Mientras esperábamos al escribano, él y yo entablamos un debate animado sobre la situación litigiosa que enfrentaban muchos proyectos energéticos. Como ahora, hace 20 años, Bartlett mandaba a juicio permisos y contratos por doquier. También, como hoy, la decisión que les extendería su vida o los daría por muertos, dependía de los jueces.
Para no variar, el notario se demoraba, lo cual fue una afortunada inversión de tiempo, ya que me permitió entender la visión del “modelo de mercado” salinista: privatizaciones sin reguladores, ni vigilantes algunis. La CRE nació en 1993, por Decreto Presidencial de Salinas, como un “órgano consultivo” de la Secretaría de Energía (SENER) y sólo para proyectos de electricidad. En realidad, entonces la CRE no regulaba nada. Era una simulación como también lo era la independencia judicial, en particular en la Suprema Corte, donde los ministros eran elegidos con las patas del presidente.

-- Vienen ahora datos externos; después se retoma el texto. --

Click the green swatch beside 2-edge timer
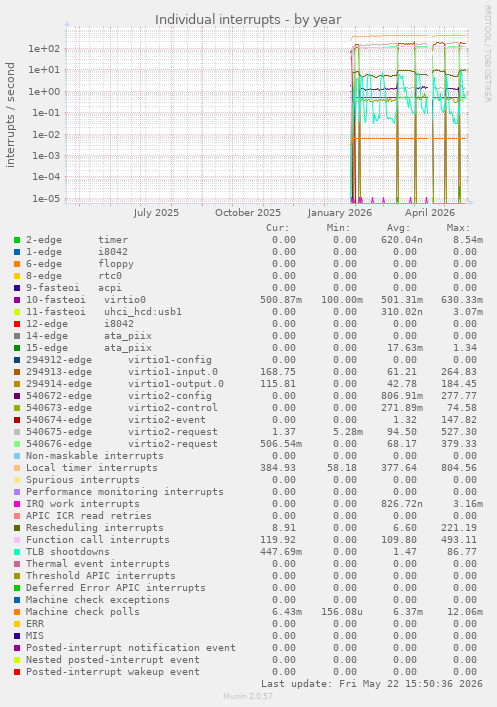Screen dimensions: 497x707 (x=17, y=240)
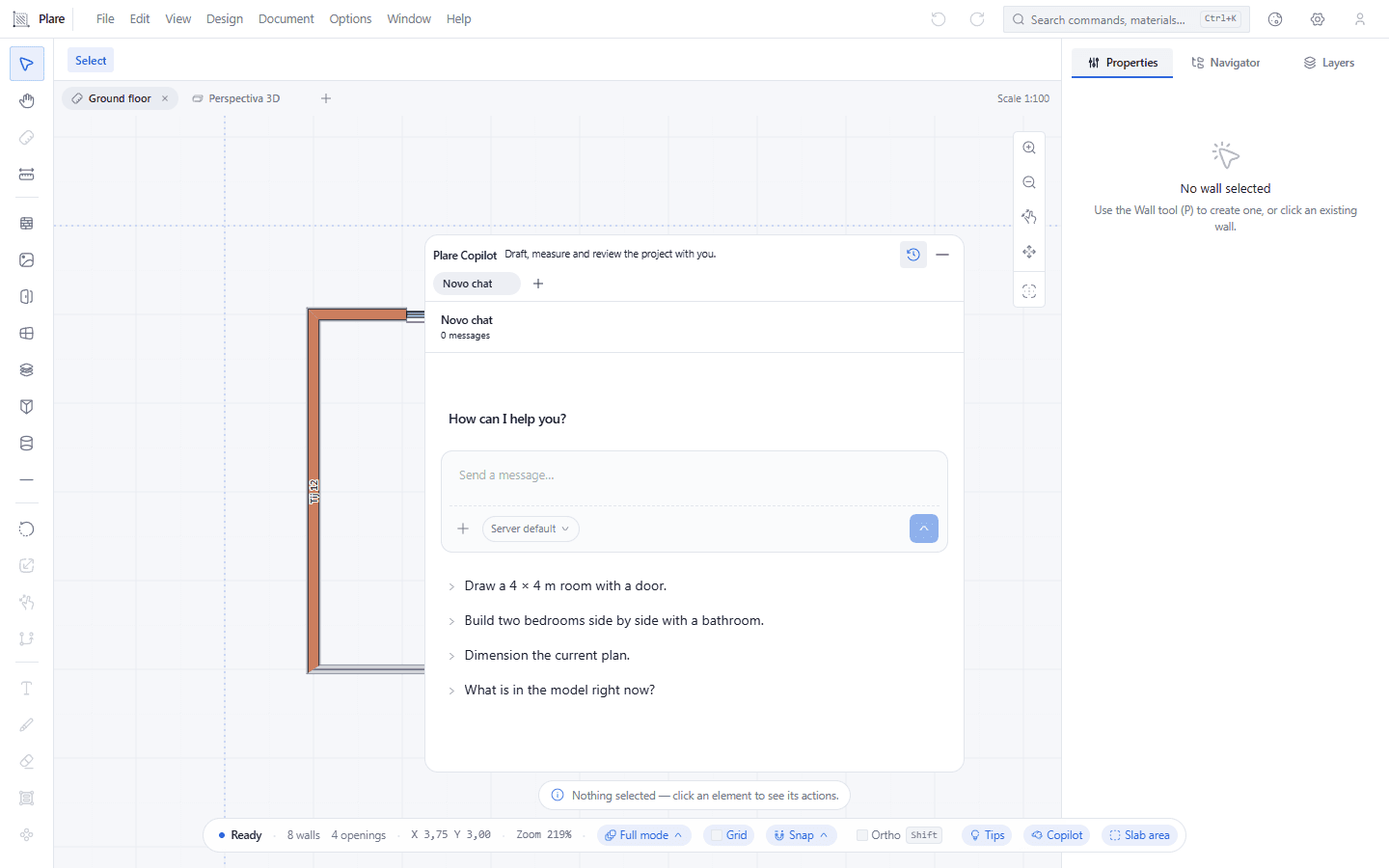Image resolution: width=1389 pixels, height=868 pixels.
Task: Expand the Full mode dropdown
Action: pyautogui.click(x=643, y=835)
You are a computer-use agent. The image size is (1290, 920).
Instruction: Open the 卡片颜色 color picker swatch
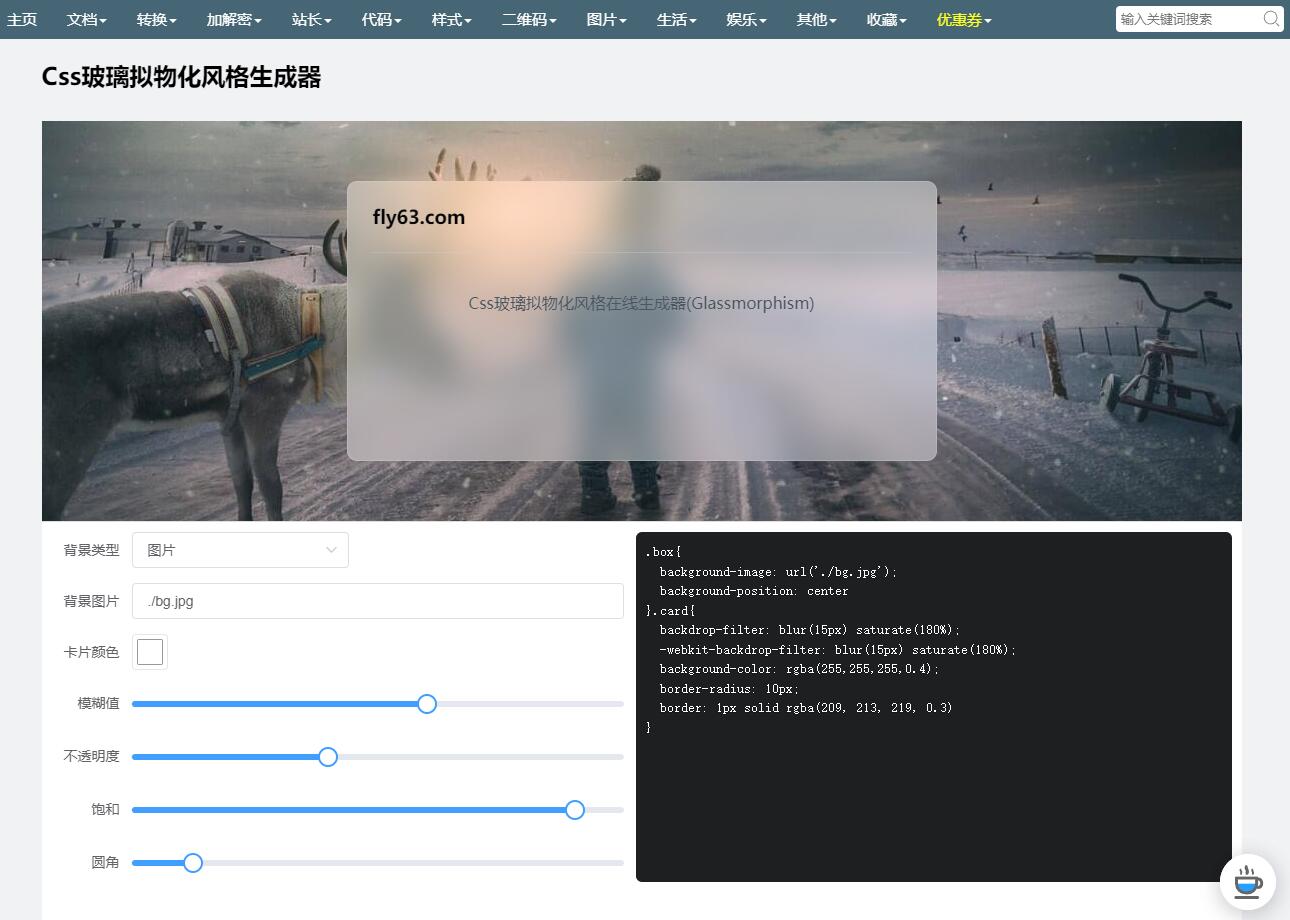point(149,651)
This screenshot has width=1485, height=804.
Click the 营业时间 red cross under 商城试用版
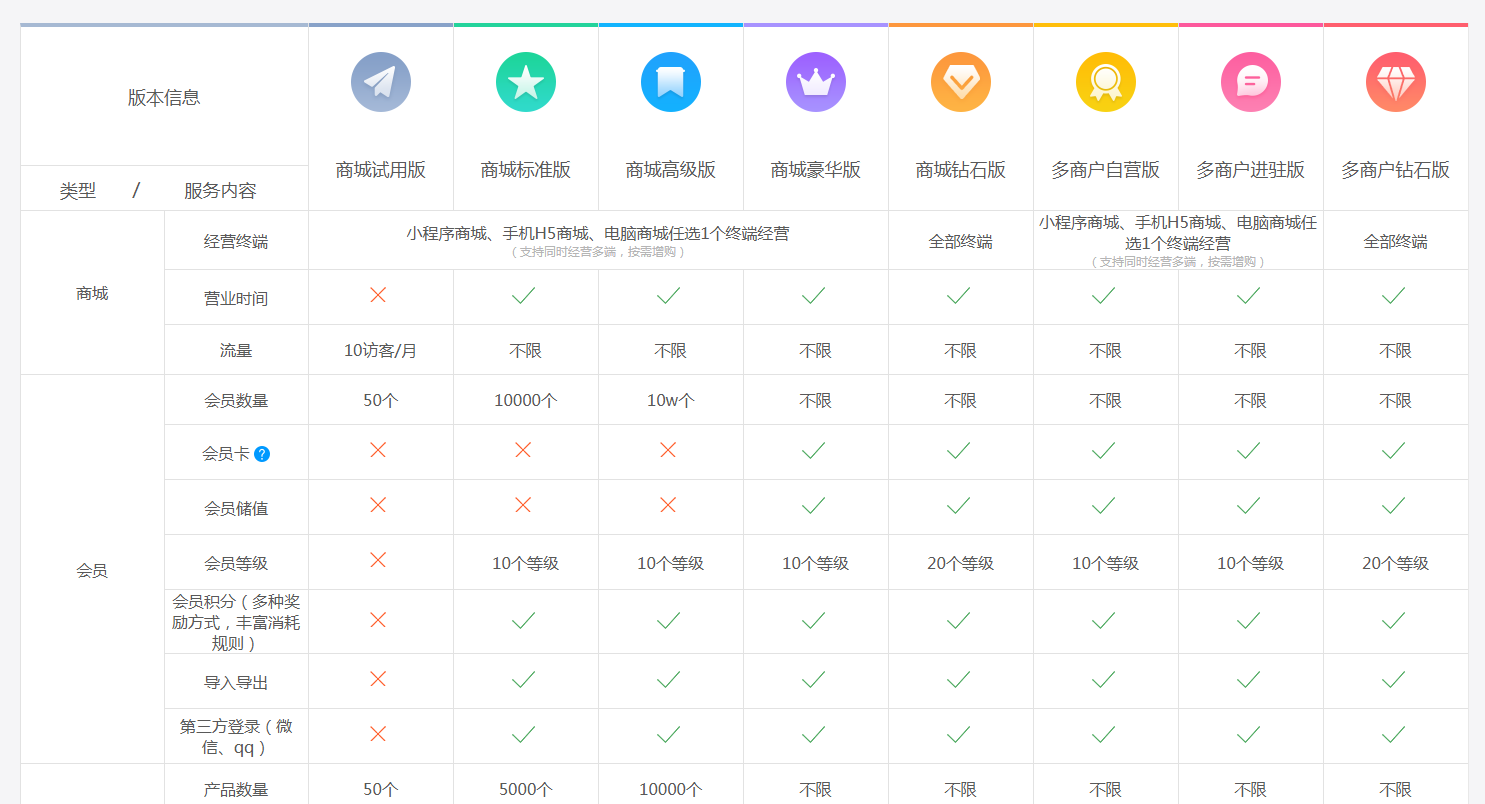tap(378, 295)
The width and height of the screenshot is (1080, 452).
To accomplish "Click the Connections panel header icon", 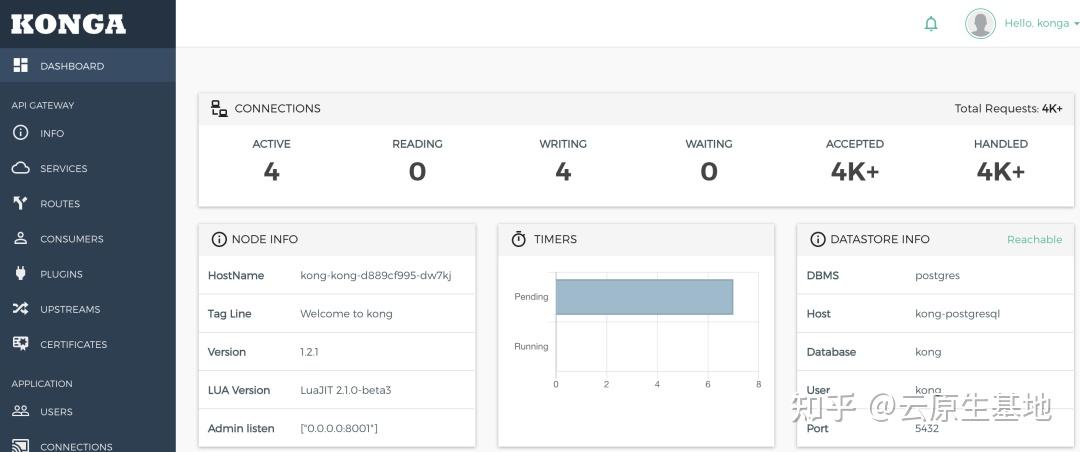I will [x=219, y=109].
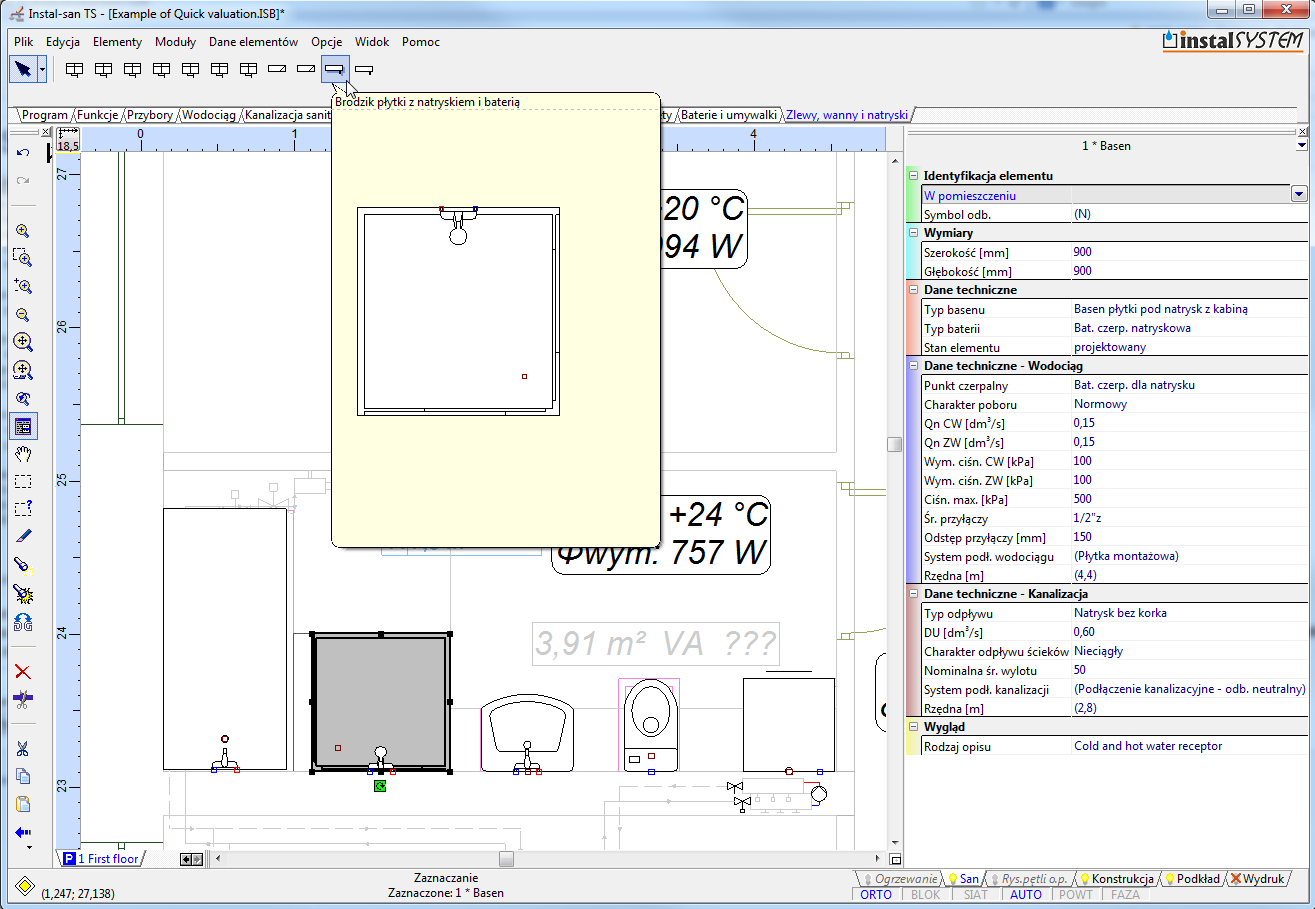Viewport: 1315px width, 909px height.
Task: Switch to the Wodociąg tab
Action: pos(208,115)
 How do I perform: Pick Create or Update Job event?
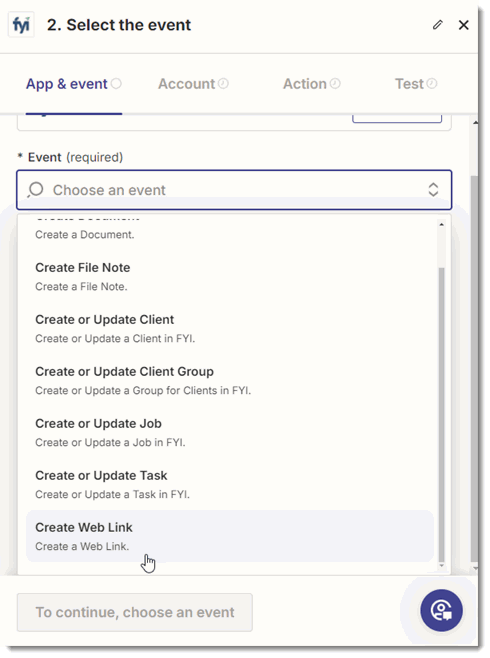tap(230, 432)
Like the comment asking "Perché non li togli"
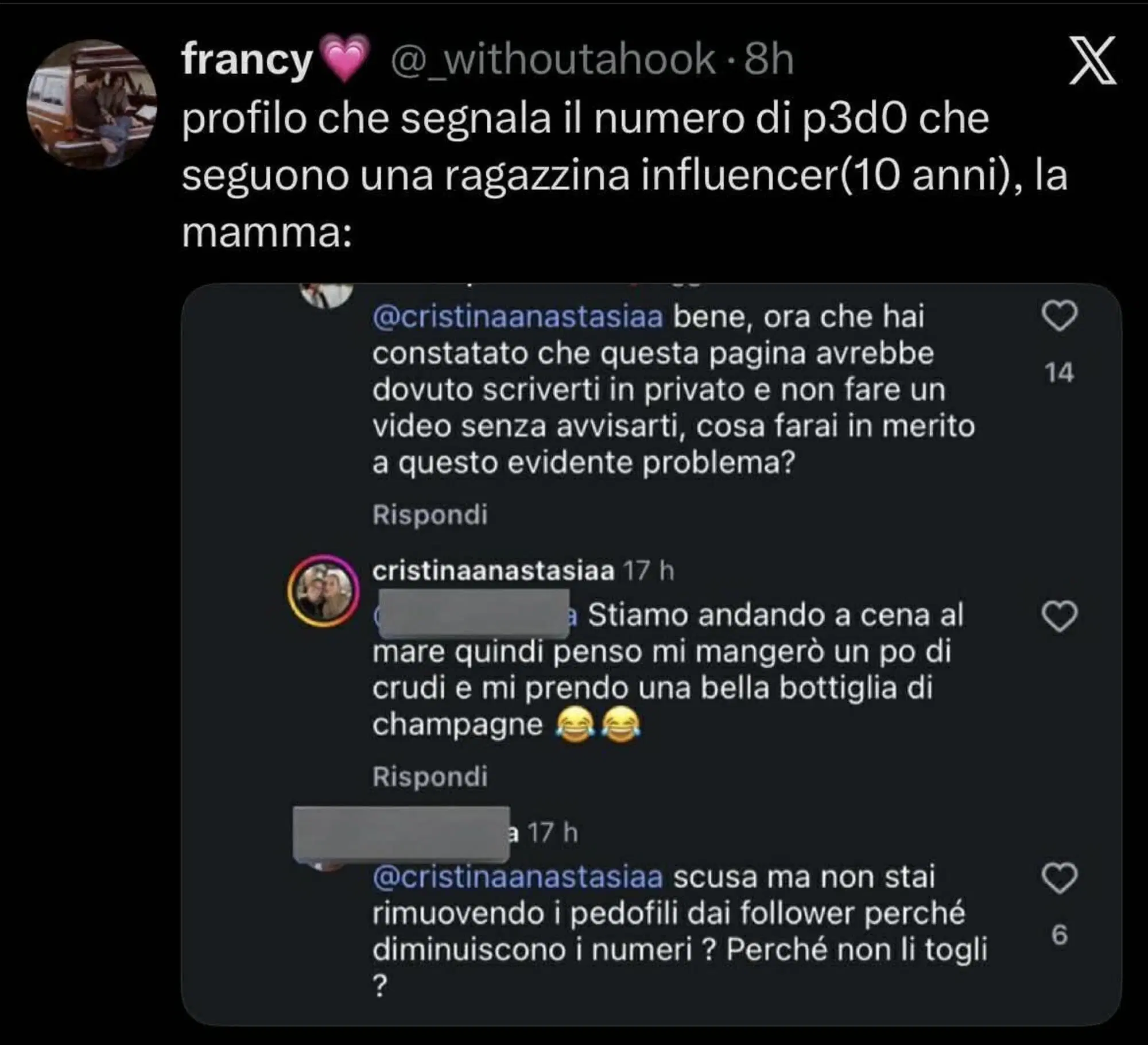The width and height of the screenshot is (1148, 1045). [x=1059, y=878]
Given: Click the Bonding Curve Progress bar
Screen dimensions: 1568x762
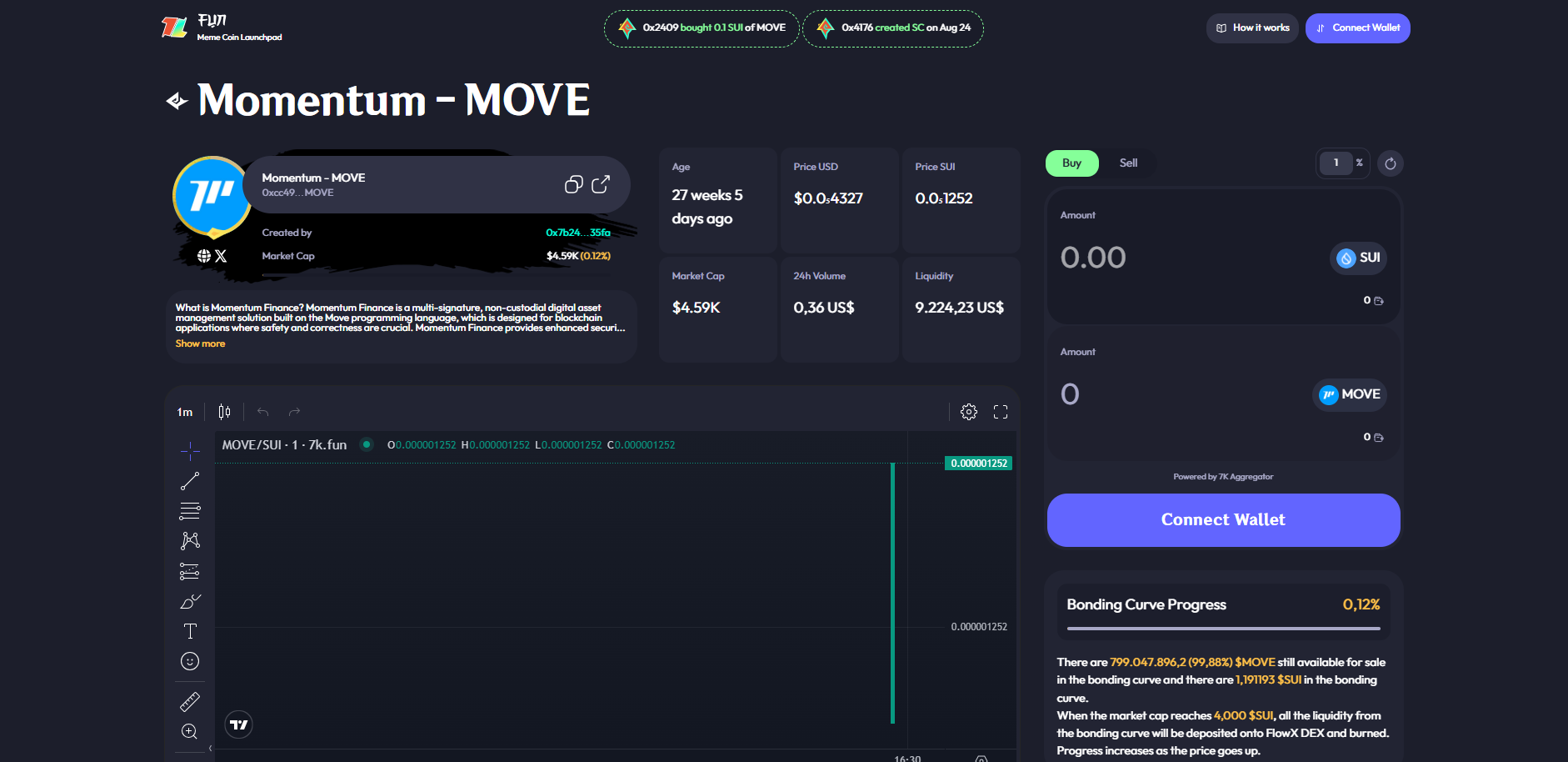Looking at the screenshot, I should (1223, 628).
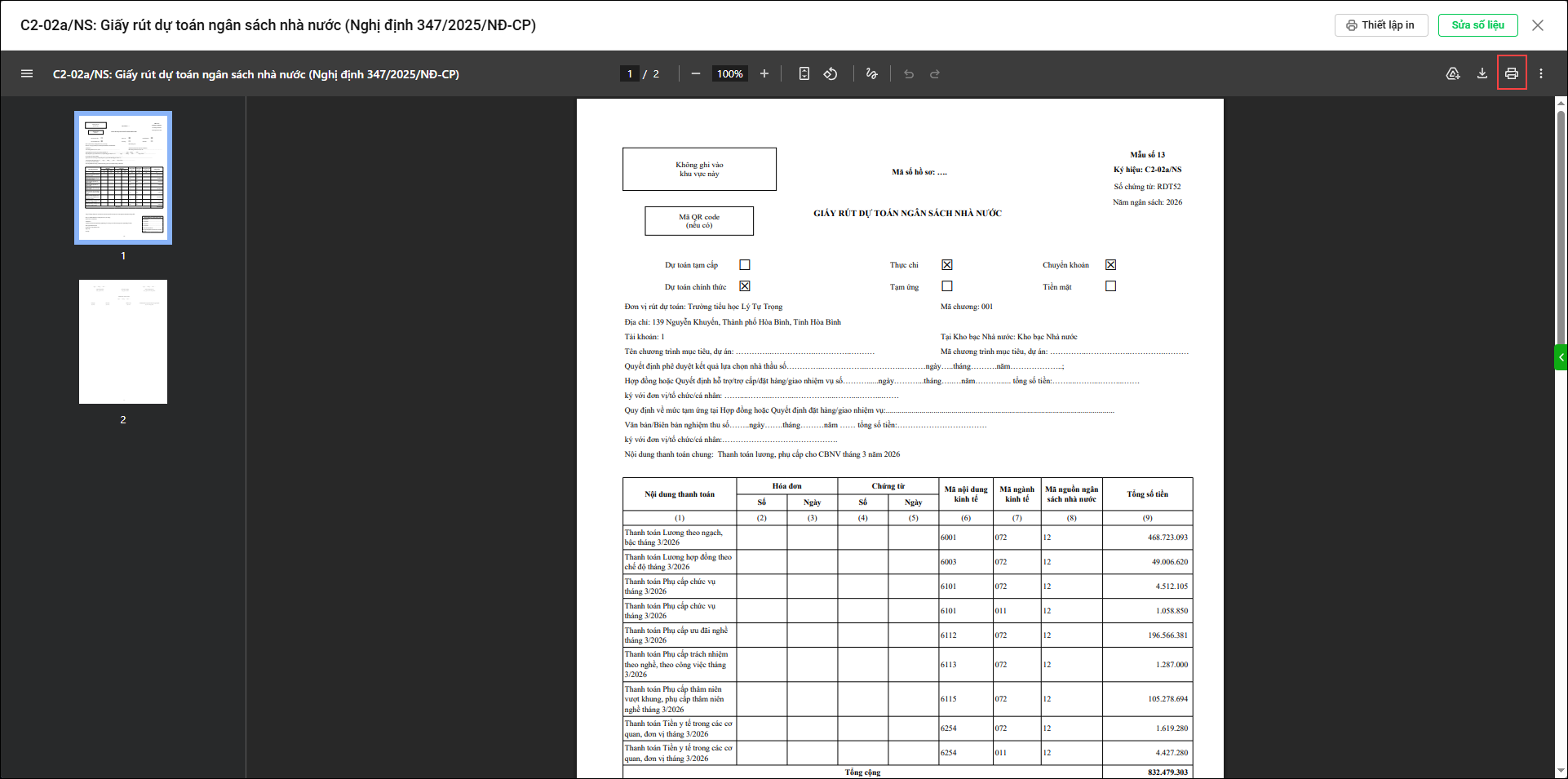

Con su distintivo acento francés, nuestro “socio” exclamó que, desde Zedillo, se había perdido todo control de los negocios en México; que ahora toda decisión tenía que avalarse por una decena de actores y que, a pesar de eso, en lugar de amarrarse, los proyectos eran levados a juicio. Este personaje –porque no hay mejor manera de llamarlo—acusó a Zedillo de “desbaratar” todos los cimientos sobre los que descansaban todas las privatizaciones, fueran de energía, infraestructura, banca, radio o Telecomm. Bajo un sistema satelital de vigilancia regulatoria, y jueces que ya no eran designados a mano y a modo, a decir del Monsieur, Zedillo sólo puso trabas para que los proyectos salieran “rapidito” y que, de ser atacados, contaran con la protección de jueces bien “instruidos.”
¡Chispas! Justo en ese instante salió el abogado a pasarnos a firmar. El notario primero miró a mi acompañante con extrañeza, como a un alienígena, luego lo saludó distante y ceremonioso. De mí, tal vez por el shock, ni se percató. Firmamos y volvimos a pie a la oficina.